Material for this exercise
────────

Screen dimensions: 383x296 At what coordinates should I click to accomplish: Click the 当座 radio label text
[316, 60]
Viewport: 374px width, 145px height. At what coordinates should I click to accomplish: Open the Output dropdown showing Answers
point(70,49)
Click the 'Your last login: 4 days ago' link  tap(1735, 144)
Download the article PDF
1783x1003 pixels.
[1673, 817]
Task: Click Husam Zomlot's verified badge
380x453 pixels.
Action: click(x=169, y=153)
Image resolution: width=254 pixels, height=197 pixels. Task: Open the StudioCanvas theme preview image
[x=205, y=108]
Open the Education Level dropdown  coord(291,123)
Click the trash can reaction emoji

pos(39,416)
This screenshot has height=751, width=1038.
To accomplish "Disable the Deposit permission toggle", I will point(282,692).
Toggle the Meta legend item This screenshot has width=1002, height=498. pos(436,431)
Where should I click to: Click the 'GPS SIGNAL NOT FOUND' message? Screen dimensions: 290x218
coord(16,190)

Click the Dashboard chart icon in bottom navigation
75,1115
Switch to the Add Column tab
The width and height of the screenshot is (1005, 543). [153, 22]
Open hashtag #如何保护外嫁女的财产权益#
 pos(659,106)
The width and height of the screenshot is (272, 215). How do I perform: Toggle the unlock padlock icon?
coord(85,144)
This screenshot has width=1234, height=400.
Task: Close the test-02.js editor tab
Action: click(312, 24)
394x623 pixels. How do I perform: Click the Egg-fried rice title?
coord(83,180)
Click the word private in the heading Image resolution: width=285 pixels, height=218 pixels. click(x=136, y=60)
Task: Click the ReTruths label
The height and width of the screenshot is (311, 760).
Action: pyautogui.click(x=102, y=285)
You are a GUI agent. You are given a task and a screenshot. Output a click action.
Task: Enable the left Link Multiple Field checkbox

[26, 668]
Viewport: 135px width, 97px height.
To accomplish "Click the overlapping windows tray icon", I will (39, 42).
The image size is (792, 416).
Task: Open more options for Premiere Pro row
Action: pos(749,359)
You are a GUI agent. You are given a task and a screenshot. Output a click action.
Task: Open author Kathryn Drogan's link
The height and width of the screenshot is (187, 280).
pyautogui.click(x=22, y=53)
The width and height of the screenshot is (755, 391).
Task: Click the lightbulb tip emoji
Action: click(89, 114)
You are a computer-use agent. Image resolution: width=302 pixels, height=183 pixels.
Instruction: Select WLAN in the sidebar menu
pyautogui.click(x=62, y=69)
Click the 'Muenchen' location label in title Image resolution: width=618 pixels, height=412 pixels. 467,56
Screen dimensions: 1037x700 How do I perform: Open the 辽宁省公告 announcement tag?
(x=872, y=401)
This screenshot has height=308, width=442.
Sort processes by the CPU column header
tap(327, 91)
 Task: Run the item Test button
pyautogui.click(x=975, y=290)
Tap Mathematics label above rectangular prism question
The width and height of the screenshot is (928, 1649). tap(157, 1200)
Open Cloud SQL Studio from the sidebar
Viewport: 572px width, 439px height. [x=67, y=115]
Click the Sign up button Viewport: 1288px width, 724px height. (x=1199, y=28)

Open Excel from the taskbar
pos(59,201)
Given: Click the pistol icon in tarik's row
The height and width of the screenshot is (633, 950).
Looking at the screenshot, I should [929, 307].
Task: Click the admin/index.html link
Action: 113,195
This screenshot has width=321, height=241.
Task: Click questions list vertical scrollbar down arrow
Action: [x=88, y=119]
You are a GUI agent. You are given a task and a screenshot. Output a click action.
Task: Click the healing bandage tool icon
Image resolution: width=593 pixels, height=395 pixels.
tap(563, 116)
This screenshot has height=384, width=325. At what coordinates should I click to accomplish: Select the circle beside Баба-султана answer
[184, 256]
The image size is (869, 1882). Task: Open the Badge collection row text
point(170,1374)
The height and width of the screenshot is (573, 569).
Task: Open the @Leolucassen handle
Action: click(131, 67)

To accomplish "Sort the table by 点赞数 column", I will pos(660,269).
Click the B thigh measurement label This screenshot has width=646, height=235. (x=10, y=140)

────────

Prompt
The answer must be a verbatim transcription of the entries above, from the first line through the line that contains "This screenshot has height=751, width=1038.", and nothing more.

Solution for this task
Screen dimensions: 383x296 At what coordinates should I click to accomplish: Click the 当座 radio label text
[316, 60]
Viewport: 374px width, 145px height. At what coordinates should I click to accomplish: Open the Output dropdown showing Answers
point(70,49)
Click the 'Your last login: 4 days ago' link  tap(1735, 144)
Download the article PDF
1783x1003 pixels.
[1673, 817]
Task: Click Husam Zomlot's verified badge
380x453 pixels.
Action: click(x=169, y=153)
Image resolution: width=254 pixels, height=197 pixels. Task: Open the StudioCanvas theme preview image
[x=205, y=108]
Open the Education Level dropdown  coord(291,123)
Click the trash can reaction emoji

pos(39,416)
This screenshot has height=751, width=1038.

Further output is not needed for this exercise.